The Corona del Mar High boys’ golf team is used to feeling the heat of the moment.
Last season, the Sea Kings won the CIF Southern Section South Coast Division team championship.
After moving from the Pacific Coast League this year, Sea Kings coach Mike Starkweather thought that the road leading up to the postseason might get easier, but it has not turned out that way.
“We have kind of jumped out of the frying pan into a fire,” Starkweather said. “We played in the Pacific Coast League last year and several years before that, which was a highly-contested league, probably the toughest league.
“I thought that we were going to get off a little easier coming over here and playing in the Sunset League, but it hasn’t turned out to be that way at all.”
Through three league matches, CdM had posted a pair of wins, both of which came by a single point. The Sea Kings have had their battles this season, but they have managed to stay on top.
Sonoma State commit T.J. Jenkins was the medalist with a one-under-par 34 on Thursday, and CdM defeated Newport Harbor 186-204 at Newport Beach Country Club.
The Sea Kings (10-1, 3-1 in league) capped a league sweep of their Back Bay rivals, having won the first meeting at Newport Harbor’s home course of Mesa Linda by a final of 184-185 on April 2.
“This is a huge win,” Jenkins said. “I think our team was more just walking the walk and letting the other team talk. We brought it today, definitely. We played pretty dang good today.”
The first hole was a contentious one in the final grouping. Two-time defending Sunset League champion Ethan Barnes, a UC Santa Barbara commit, began his round with a tee shot that missed the fairway.

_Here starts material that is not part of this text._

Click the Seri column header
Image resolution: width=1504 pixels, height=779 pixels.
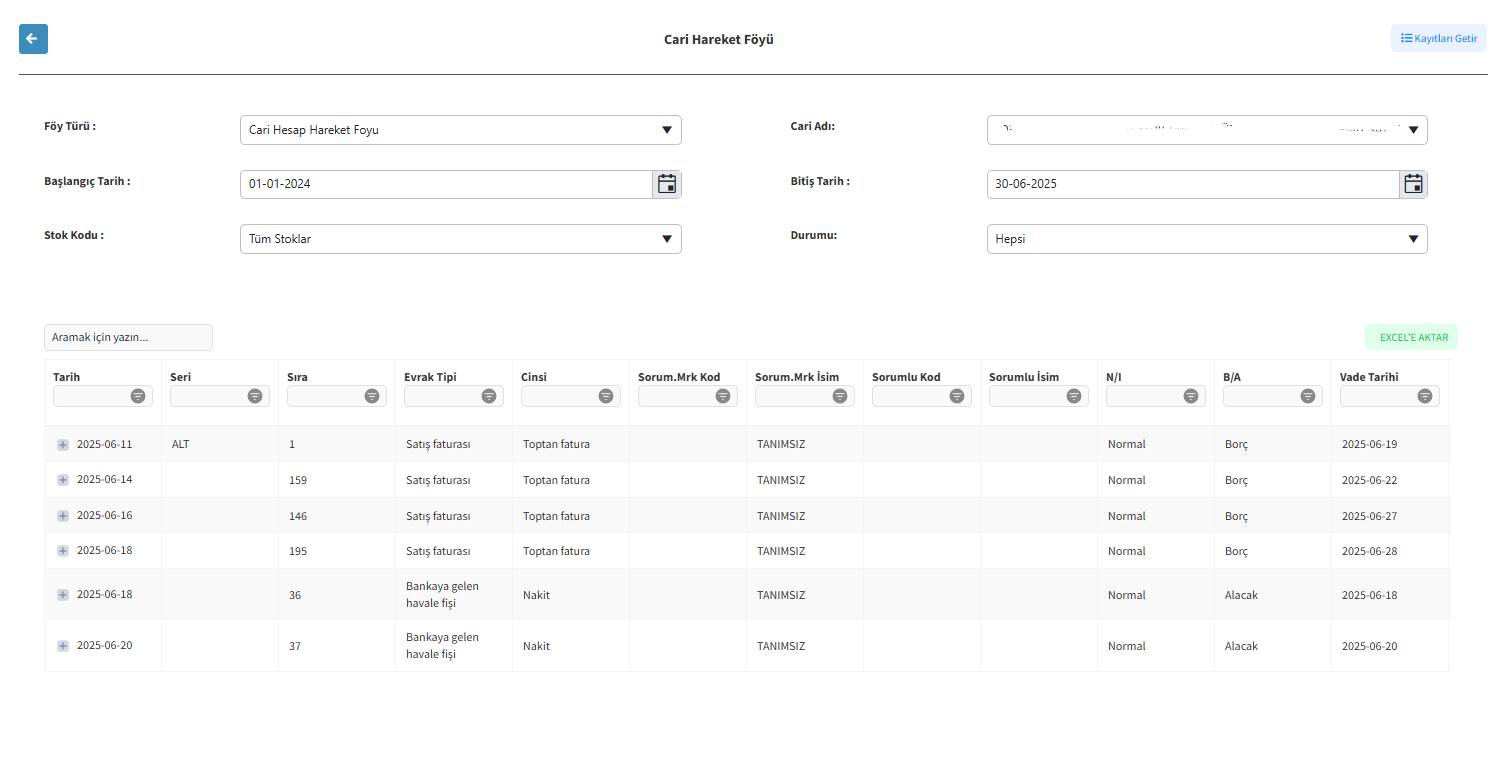(x=180, y=377)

He played a provisional ball in case he could not find the first. In looking for his ball near some flowerbeds, the CdM pairing of Colin Huang and Jenkins notified Barnes that they felt he had run out of the allotted three-minute period to look for his original.
On his way back from the flowerbeds, Barnes came across his ball near the bunker.

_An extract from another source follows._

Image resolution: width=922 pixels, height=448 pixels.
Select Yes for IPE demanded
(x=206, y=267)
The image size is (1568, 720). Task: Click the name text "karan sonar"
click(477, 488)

“He was trying to play it, but they said it was past three minutes,” said Campbell Norris, who was paired with Barnes. “The thing was, it wasn’t definitive. There wasn’t any proof. They didn’t have a timer, which you are supposed to do.
“They said that it was certainly just off their own timer, so to speak. It was controversial, for sure.”
At the end of the round, Barnes was assessed a two-stroke penalty. Norris said that the dispute early on became a distraction that defined the round.
Barnes struggled to a score of 41. Norris, who carded a 37, was the only player for Newport Harbor (4-4, 1-2) to shoot in the 30s.
Starkweather said that the greens had recently been punched and sanded for aeration, which made it difficult for the golfers to score low with their putter.
Huang managed to make the putt a non-issue on No. 4, when he sent his approach shot on the par-three to within five feet of the hole.
“It was kind of getting heated,” Huang said. “I could feel it. Everyone could feel it coming down the first four holes. I think I made a birdie on No. 3, and I could see that they were getting frustrated, so I really wanted to put some more heat on them, get in a groove for the Sea Kings.
“I saw T.J. after, and I was like, ‘Let’s just keep it going.’ It was a big hole for the round.”
Huang shot 36. Freshmen John Tipton and Calder Overfelt posted scores of 37 and 39, respectively, to give the Sea Kings four competitors in the 30s.